§ INPUT FOR THIS TASK
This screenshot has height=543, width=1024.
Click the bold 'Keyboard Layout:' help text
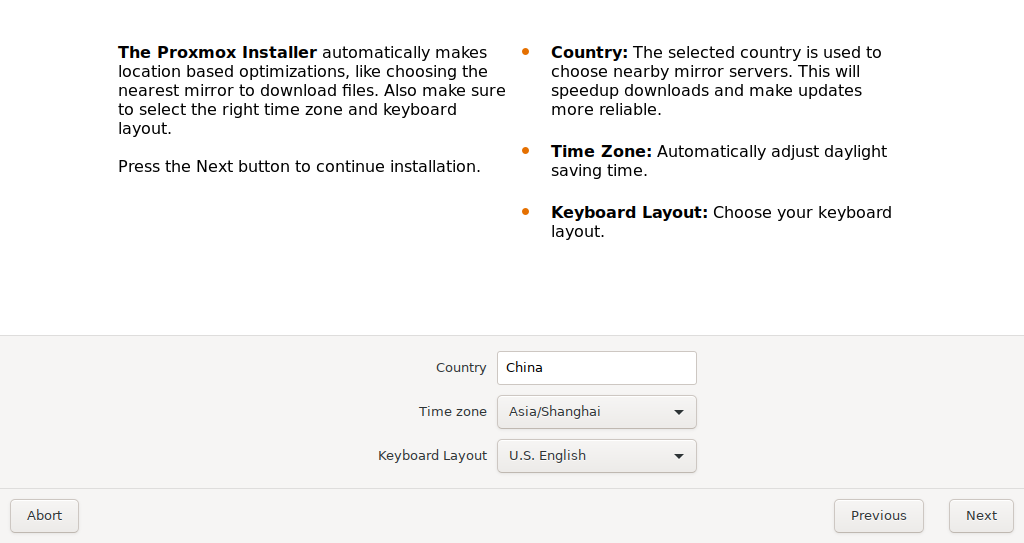point(630,212)
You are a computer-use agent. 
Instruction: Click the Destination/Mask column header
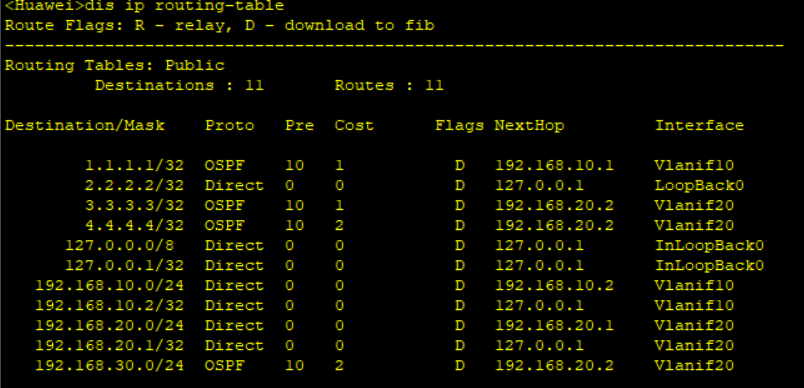click(85, 126)
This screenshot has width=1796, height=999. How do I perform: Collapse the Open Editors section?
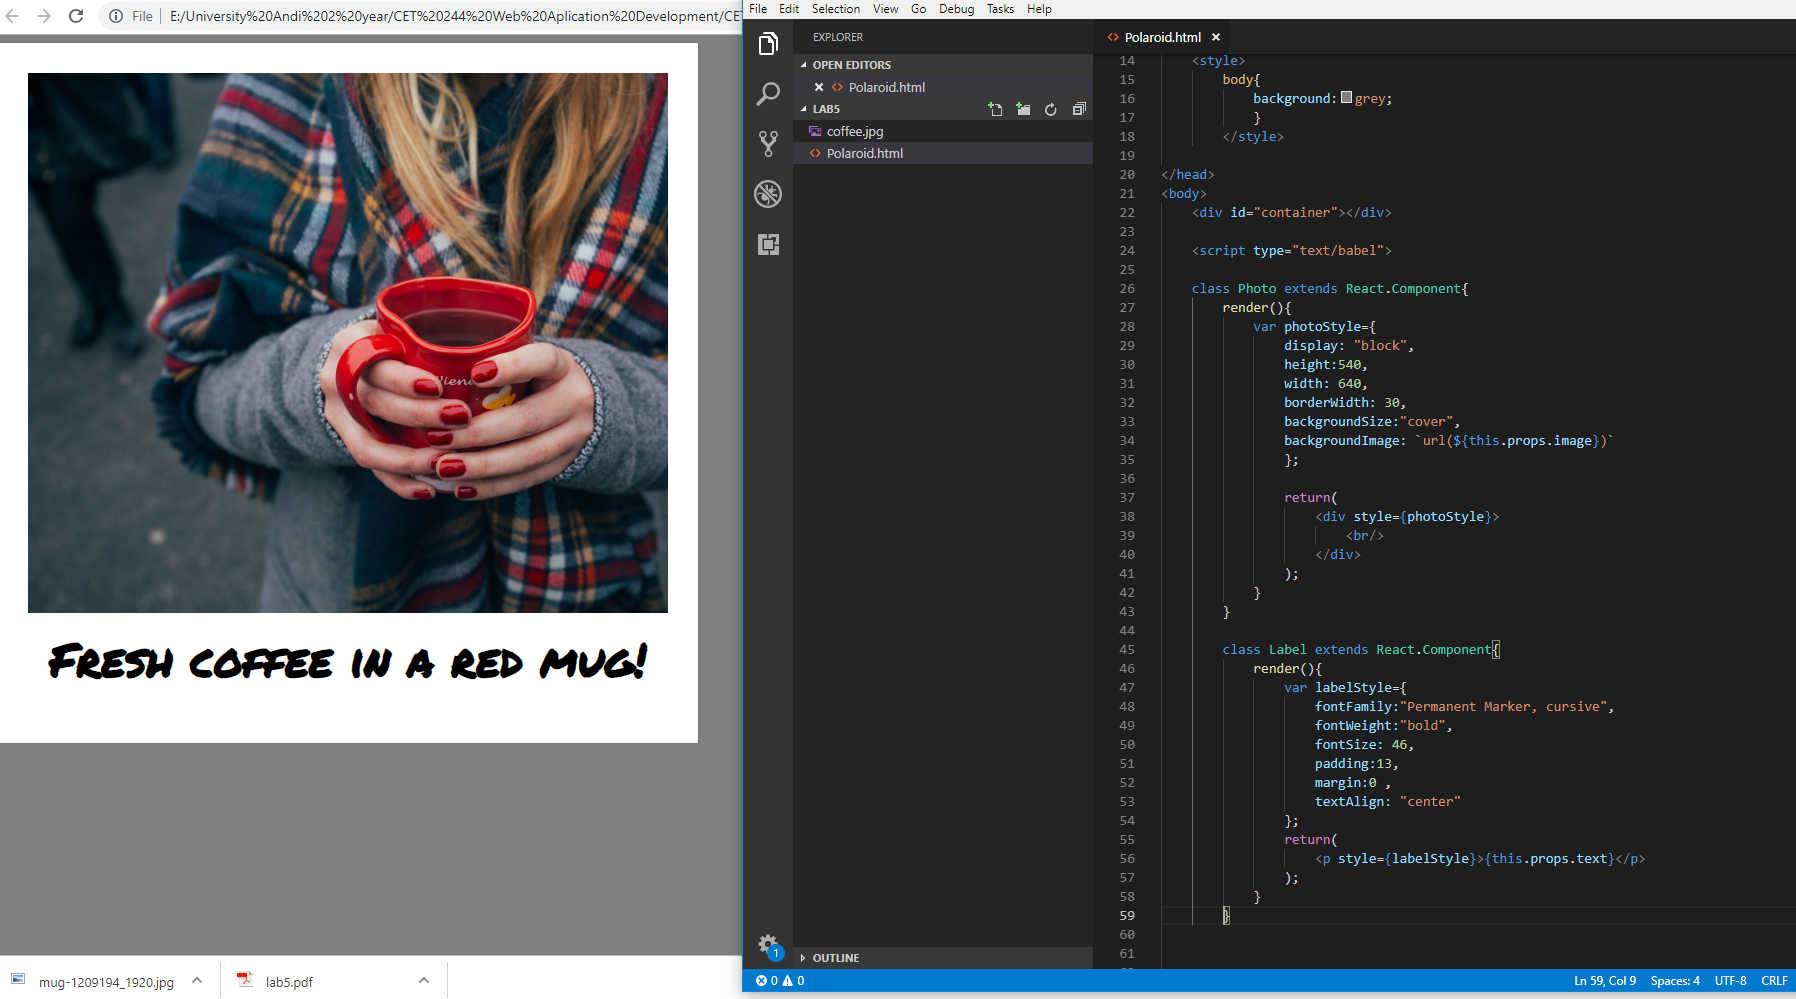click(851, 65)
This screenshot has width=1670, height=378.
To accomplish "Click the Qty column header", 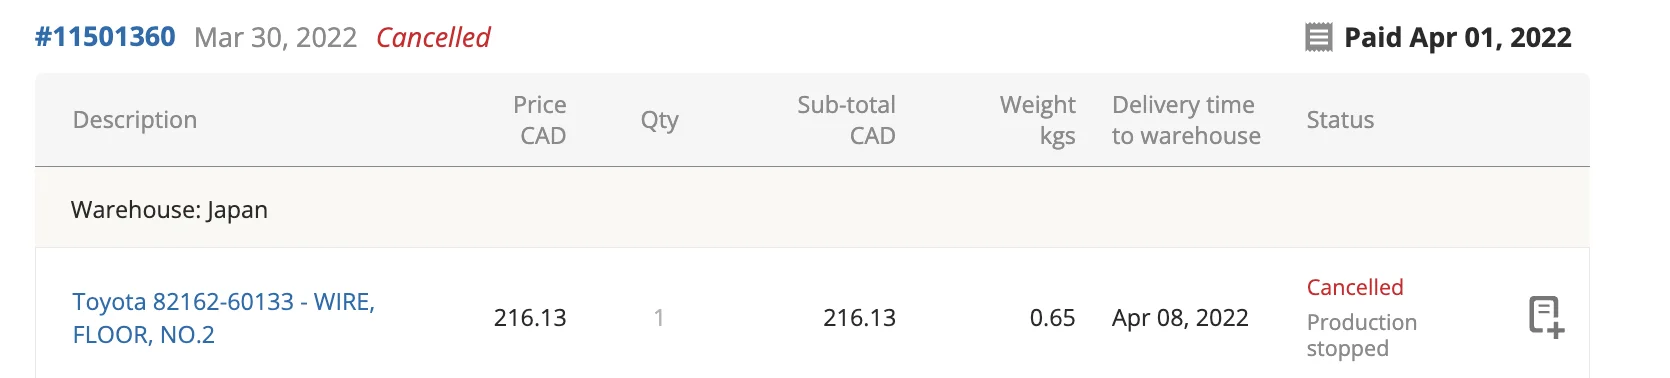I will 659,121.
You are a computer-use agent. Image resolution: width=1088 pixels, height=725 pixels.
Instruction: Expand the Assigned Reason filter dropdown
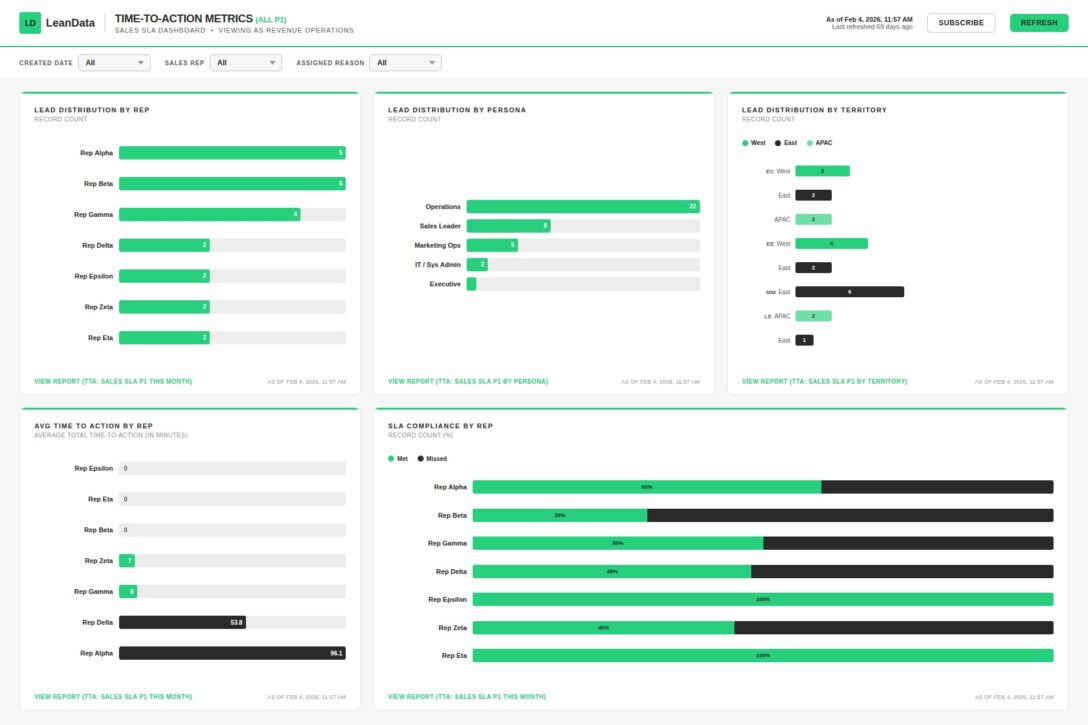(406, 61)
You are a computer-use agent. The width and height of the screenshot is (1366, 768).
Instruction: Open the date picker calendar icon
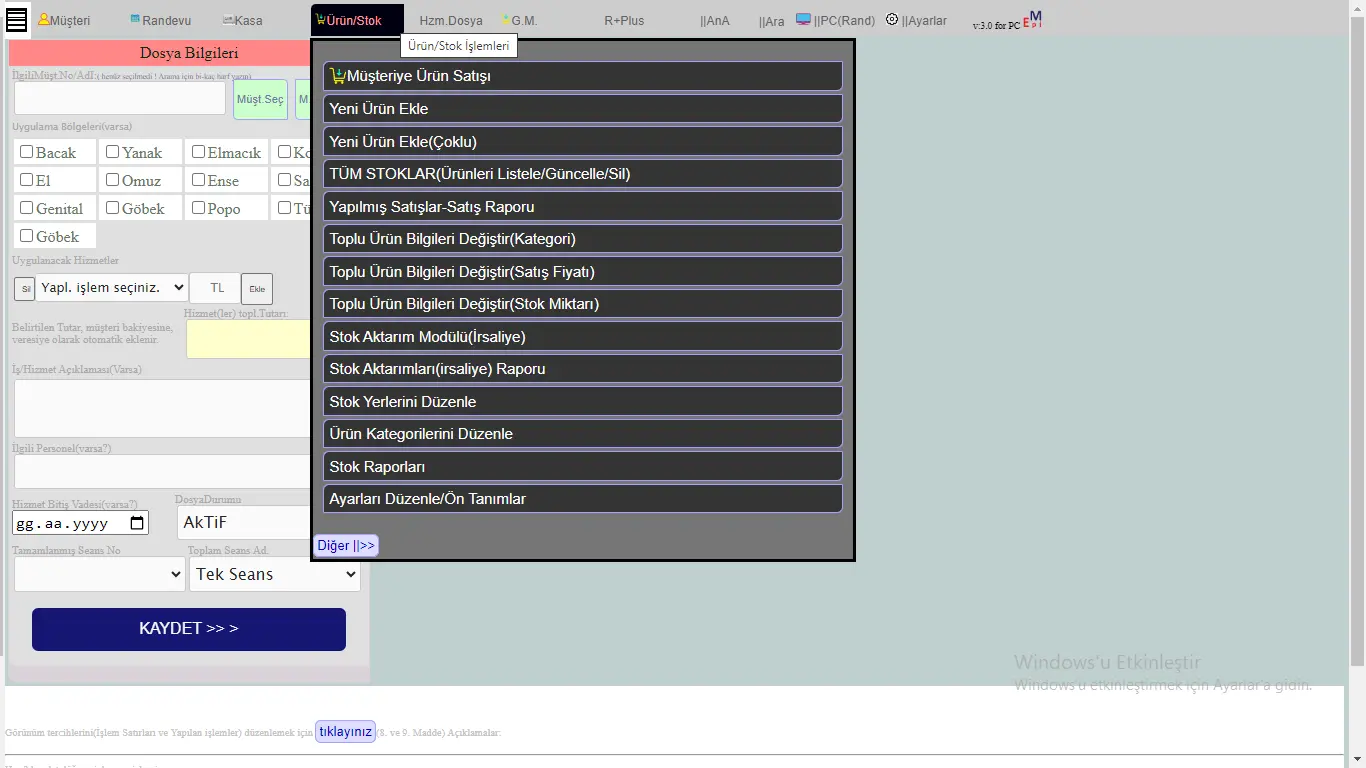pyautogui.click(x=137, y=523)
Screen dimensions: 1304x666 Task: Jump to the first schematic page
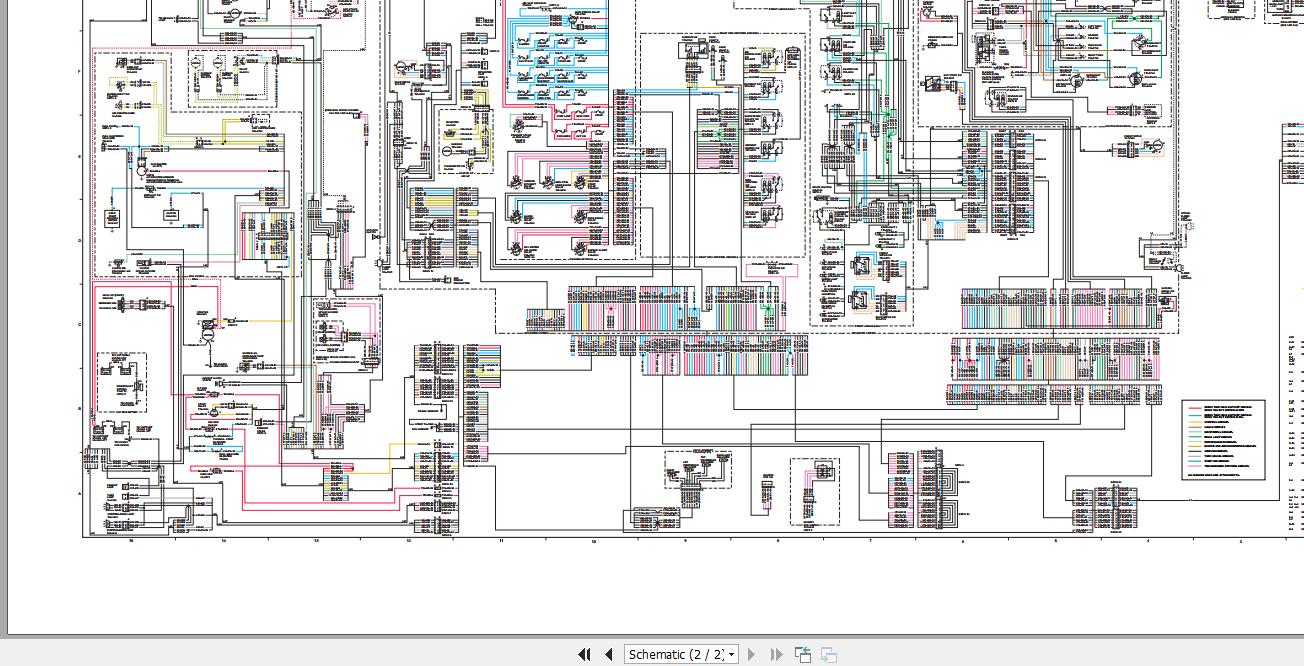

§ EXERCISE
Only the lines from the line holding "Instruction: Open the" through the last line above belong in the answer, repeated exactly; the pictures do not.

§ SOLVED EXERCISE
Instruction: Open the date picker calendar icon
pyautogui.click(x=137, y=523)
Screen dimensions: 1304x666 Task: Jump to the first schematic page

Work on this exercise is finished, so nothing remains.